1) The following checks that x1[i] and y1[i] are both 1, i.e. AND.

x1 <- c(1, 2, 3, 1)
y1 <- c(1, 2, 4, 3)

paste(x1, y1) == "1 1"
## [1]  TRUE FALSE FALSE FALSE

2) If we knew that the vectors are composed of integers >= 1, as in the question, then we can use pmin and pmax.
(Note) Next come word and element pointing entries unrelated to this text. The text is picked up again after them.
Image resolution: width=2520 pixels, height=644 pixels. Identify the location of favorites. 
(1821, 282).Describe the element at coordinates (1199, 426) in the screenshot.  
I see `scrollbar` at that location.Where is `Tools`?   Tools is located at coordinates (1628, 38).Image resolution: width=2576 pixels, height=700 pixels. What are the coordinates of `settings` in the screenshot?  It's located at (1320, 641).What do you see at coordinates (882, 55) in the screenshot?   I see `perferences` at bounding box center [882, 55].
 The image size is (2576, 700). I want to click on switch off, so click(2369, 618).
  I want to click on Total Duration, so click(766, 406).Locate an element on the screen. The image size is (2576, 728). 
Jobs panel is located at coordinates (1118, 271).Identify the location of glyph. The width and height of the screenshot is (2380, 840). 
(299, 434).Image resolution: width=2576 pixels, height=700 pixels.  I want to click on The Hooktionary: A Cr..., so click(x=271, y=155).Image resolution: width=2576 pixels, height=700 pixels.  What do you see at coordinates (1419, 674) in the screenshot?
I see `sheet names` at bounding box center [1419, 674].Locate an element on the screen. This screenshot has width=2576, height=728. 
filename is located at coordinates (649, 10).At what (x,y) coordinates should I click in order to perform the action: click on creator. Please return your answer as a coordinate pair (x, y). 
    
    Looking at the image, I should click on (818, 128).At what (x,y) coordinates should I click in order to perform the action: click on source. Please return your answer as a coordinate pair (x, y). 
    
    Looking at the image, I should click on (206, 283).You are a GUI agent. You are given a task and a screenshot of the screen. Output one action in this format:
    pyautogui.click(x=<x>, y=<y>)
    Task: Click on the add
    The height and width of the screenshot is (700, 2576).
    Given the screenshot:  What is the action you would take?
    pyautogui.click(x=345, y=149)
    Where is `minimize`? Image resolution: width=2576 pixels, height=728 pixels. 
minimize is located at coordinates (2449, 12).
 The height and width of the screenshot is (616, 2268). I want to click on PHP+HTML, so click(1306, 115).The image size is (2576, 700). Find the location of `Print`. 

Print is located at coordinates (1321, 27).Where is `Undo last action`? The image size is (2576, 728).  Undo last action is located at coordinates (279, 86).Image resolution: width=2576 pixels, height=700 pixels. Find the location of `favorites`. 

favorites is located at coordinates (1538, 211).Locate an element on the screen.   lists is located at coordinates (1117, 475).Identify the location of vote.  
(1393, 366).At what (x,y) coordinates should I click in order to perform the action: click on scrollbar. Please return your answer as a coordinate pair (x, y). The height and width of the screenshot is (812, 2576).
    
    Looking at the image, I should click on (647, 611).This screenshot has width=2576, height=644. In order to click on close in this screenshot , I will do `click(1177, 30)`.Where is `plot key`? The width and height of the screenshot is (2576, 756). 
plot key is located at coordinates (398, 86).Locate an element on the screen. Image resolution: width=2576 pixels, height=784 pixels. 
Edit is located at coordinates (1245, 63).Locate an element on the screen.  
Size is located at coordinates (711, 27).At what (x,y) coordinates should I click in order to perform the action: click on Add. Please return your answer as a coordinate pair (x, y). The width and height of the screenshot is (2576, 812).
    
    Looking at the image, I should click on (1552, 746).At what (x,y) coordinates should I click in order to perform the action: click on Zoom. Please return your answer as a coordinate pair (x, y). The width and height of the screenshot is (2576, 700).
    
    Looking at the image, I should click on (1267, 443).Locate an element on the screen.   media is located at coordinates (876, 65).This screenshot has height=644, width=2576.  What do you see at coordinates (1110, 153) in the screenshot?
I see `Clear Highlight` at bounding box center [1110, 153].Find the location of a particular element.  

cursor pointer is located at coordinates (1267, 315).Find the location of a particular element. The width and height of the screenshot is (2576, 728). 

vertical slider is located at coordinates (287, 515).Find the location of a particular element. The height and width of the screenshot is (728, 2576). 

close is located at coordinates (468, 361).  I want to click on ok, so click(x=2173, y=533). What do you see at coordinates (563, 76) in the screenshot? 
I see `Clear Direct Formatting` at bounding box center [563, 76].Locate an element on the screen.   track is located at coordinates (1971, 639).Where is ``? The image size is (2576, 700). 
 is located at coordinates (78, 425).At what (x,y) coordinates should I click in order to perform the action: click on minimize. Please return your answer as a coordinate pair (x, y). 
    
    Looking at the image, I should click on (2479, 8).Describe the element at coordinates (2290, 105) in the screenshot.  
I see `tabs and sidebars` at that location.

Note that they have optional na.rm= arguments which can be set to handle NAs.

pmin(x1, y1) == 1        # OR
## [1]  TRUE FALSE FALSE TRUE

pmax(x1, y1) == 1        # AND
## [1]  TRUE FALSE FALSE FALSE

All of the above readily generalize to more than 2 vectors.

3) The expression in the question involving just x1 can be shortened slightly

x1 %in% 1:2
## [1]  TRUE  TRUE FALSE  TRUE

4) We can regard the case with x1 and y1 as a generalized matrix multiplication where * is replaced with == and + is replaced with either | or & . In the APL language this is =.v and =.^ . (See https://rpubs.com/deleeuw/158476 and blockmodeling::genMatrixMult for other implementations.)

`%==.|%` <- function(x, y) apply(t(x) == y, 2, any)
`%==.&%` <- function(x, y) apply(t(x) == y, 2, all)

cbind(x1, y1) %==.&% c(1, 1)
## [1]  TRUE FALSE FALSE FALSE

cbind(x1, y1) %==.|% c(1, 1)
## [1]  TRUE FALSE FALSE  TRUE
0
ThomasIsCoding On

Here is a generalization based on the answers by @moodymudskipper and @SamR

f <- function(
    ...,
    val = 1,
    op = c("==", "<", ">", ">=", "<=", "!="),
    how = c("|", "&")) {
    Reduce(as.symbol(how), lapply(list(...), as.symbol(op), val))
}
0
bert On

Paste the pieces together, and evaluate it as an expression, for example

x1 <- c(1, 2, 3)
y1 <- c(1, 2, 4)
string <- paste0(c('x','y'), 1, '==', c(1,2), collapse='&')
eval(parse(text=string))
# [1] FALSE FALSE FALSE